A four-panel medical diagram explains fulminant hepatic failure through gross liver changes, Indian causes, massive hepatic necrosis histology, and the clinical cascade leading to transplant consideration. — **Panel A:** Normal liver; shrunken yellow-green liver; acute yellow atrophy; jaundice onset; hepatic encephalopathy; INR > 1.5; within 8 weeks; absence of prior liver disease. **Panel B:** Viral hepatitis; HAV in children; HEV in pregnant women; HBV reactivation; paracetamol overdose; isoniazid; anti-epileptics; Wilson disease acute presentation. **Panel C:** Panacinar necrosis; ghost hepatocyte outlines; collapsed reticulin framework; haemorrhagic sinusoids; surviving portal tract structures; sparse periportal hepatocytes; Kupffer cells engulfing debris; minimal regenerative activity. **Panel D:** Massive hepatic necrosis; coagulopathy; loss of clotting factor synthesis; bleeding; hyperammonaemia; cerebral oedema; hepatic encephalopathy grades 1–4; hypoglycaemia; loss of gluconeogenesis; bacterial infections; impaired Kupffer cell clearance; multi-organ failure; mortality approaches 80%; King's College Criteria.

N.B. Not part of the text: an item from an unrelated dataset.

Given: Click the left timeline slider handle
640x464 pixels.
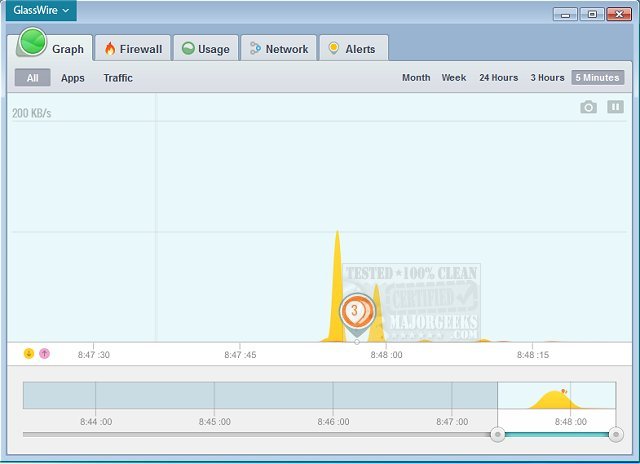Looking at the screenshot, I should tap(497, 434).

Fulminant hepatic failure (FHF) — also called acute liver failure — is defined as hepatic encephalopathy and coagulopathy (INR >1.5) developing within 8 weeks of onset of jaundice in the absence of prior liver disease.

Causes in India:
1. Viral hepatitis — HAV (in children), HEV (in pregnant women), HBV reactivation
2. Paracetamol overdose
3. Other drugs (isoniazid, anti-epileptics)
4. Wilson disease (acute presentation)

Morphology — massive hepatic necrosis:
- Macroscopically: liver shrunken, soft, yellow-green ('acute yellow atrophy')
- Microscopically: panacinar necrosis — hepatocytes ghost outlines, collapsed reticulin framework, haemorrhagic sinusoids; only portal tract structures and sparse periportal hepatocytes may survive
- Kupffer cells engulf debris; minimal regenerative activity (too rapid)

Clinical cascade:
- Coagulopathy (loss of clotting factor synthesis) → bleeding
- Hyperammonaemia → cerebral oedema → hepatic encephalopathy (grades 1–4)
- Hypoglycaemia (loss of gluconeogenesis)
- Bacterial infections (loss of Kupffer cell-mediated clearance)
- Multi-organ failure

Prognosis: Without liver transplantation, mortality approaches 80%. The King's College Criteria (paracetamol vs non-paracetamol categories) guide transplant listing.